Planes y facturación
Qué incluye cada plan, cómo se cuenta el uso, qué pasa al llegar al límite y cómo cambiar de plan.
Cada espacio de trabajo tiene un plan. Decide cuánto puedes almacenar, cuántas preguntas pueden responder tus asistentes y qué funciones están activadas.
Los planes
Starter es un sitio con un asistente: una base de conocimiento, un número modesto de documentos y un widget. Es el plan para "tenemos una página de ayuda y nos gustaría que respondiera preguntas".
Pro es el plan de trabajo: varias bases de conocimiento, todos los tipos de widget, CSS personalizado, la API REST y los conectores, y analíticas exportables. Casi todos los equipos que usan WelcomeAI a diario están aquí.

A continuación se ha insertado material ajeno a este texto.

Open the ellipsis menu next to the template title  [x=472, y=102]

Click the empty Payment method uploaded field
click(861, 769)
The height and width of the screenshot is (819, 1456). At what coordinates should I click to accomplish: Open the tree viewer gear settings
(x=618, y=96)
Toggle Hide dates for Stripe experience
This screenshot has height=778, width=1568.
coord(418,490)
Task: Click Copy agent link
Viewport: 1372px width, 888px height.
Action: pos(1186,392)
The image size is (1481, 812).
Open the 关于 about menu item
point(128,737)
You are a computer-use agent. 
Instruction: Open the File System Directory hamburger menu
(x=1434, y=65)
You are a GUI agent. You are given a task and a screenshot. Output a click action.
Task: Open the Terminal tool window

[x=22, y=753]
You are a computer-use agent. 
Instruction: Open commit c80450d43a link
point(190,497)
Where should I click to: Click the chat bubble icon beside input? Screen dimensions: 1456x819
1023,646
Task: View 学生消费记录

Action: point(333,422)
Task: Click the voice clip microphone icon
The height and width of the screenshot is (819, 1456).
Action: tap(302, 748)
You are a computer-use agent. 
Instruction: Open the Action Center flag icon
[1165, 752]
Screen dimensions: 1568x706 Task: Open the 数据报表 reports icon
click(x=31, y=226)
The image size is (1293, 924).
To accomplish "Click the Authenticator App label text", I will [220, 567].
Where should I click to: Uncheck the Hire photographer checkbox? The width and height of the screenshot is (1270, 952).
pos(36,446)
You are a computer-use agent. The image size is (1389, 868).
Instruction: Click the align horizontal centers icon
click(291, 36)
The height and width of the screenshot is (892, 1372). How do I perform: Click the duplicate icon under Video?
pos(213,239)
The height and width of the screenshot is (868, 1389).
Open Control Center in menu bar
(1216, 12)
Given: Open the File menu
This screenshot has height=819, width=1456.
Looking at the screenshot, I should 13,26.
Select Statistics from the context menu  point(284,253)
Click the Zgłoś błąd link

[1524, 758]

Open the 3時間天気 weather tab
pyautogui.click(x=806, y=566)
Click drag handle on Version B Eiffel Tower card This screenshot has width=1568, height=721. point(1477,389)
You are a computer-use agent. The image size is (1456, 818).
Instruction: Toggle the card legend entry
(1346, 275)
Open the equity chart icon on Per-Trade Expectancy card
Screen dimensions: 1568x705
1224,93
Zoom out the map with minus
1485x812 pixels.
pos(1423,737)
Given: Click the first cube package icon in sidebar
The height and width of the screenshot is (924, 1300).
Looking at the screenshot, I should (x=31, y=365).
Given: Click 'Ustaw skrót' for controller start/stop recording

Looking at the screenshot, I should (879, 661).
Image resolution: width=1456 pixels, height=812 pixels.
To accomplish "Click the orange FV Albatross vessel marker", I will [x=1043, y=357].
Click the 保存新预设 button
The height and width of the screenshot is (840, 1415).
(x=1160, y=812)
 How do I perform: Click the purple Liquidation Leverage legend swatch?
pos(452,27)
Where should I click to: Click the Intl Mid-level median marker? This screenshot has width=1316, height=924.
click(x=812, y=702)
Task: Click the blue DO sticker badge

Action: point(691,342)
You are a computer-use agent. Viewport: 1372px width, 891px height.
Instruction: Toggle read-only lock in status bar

Business añade espacio y control: muchas más bases y documentos, dominio propio para el chat alojado, SSO, registro de auditoría y roles, para dar a cada persona solo la parte del producto que necesita.
Bring Your Own es distinto en su naturaleza. Pagas la plataforma y aportas tus claves de Anthropic y OpenAI, así que la inferencia te la factura el proveedor a sus precios. Encaja en un espacio cuyo volumen hace que el coste del modelo sea la línea más grande, o cuya política exige que la relación con el proveedor sea suya. Mira la guía sobre usar tus propias claves.
Qué es la prueba
Un espacio nuevo empieza con catorce días de Pro sin tarjeta. No se cobra nada y no se apaga nada durante ese tiempo. Al terminar eliges plan; hasta que lo hagas, el espacio deja de responder preguntas nuevas pero no se borra nada.
Cómo se cuenta el uso
Se miden dos cosas, y no son lo mismo:
Mensajes son respuestas que dieron tus asistentes. Una pregunta y su respuesta es un mensaje. Un visitante que hace seis preguntas en una conversación gasta seis.
Tokens de IA es lo que costó producir esas respuestas. Un token son unas tres cuartas partes de una palabra, y se cuenta tanto lo que le enviamos al modelo (tu pregunta más los pasajes recuperados) como lo que escribe de vuelta. La salida cuesta unas cinco veces la entrada, por eso una respuesta larga cuesta más que una pregunta larga.
Todo lo demás -- documentos, almacenamiento, bases de conocimiento, widgets, asientos -- es un nivel y no un contador. Es cuánto tienes, no cuánto has gastado, así que baja cuando borras algo.
El uso se reinicia al empezar cada periodo de facturación. La página de Facturación y uso muestra cada cifra como usado sobre total, para que nunca tengas que calcular cuánto te queda.
Al llegar al límite
Una respuesta que ya se está escribiendo termina. A partir de ahí, las preguntas nuevas se rechazan hasta que el periodo se reinicia, y el widget lo dice en vez de fallar en silencio. No se cobra nada por pasarse: no hay factura por exceso ni sorpresas.
Si el problema es un solo número y el resto del plan te sirve, pídenos que subamos ese en lugar de cambiar de plan entero. Los límites ampliados aparecen en tu página de facturación con el original debajo, así siempre ves qué es tuyo y qué se te concedió.
Cambiar de plan
Mejorar es inmediato y prorrateado. Bajar surte efecto al final del periodo actual, así que conservas lo que pagaste.
Cancelar detiene la renovación; el espacio sigue funcionando hasta que termina el periodo y entonces deja de responder. Tus datos se conservan durante la ventana de retención: cancelar no es borrar.
Facturas y pago
El pago lo gestiona Lemon Squeezy, nuestro comercio de registro. Ellos guardan la tarjeta, emiten la factura y se ocupan de los impuestos; nosotros nunca vemos un número de tarjeta. Las facturas aparecen en Facturación y uso según se emiten, y el portal de cliente es donde cambias la tarjeta o la dirección de facturación.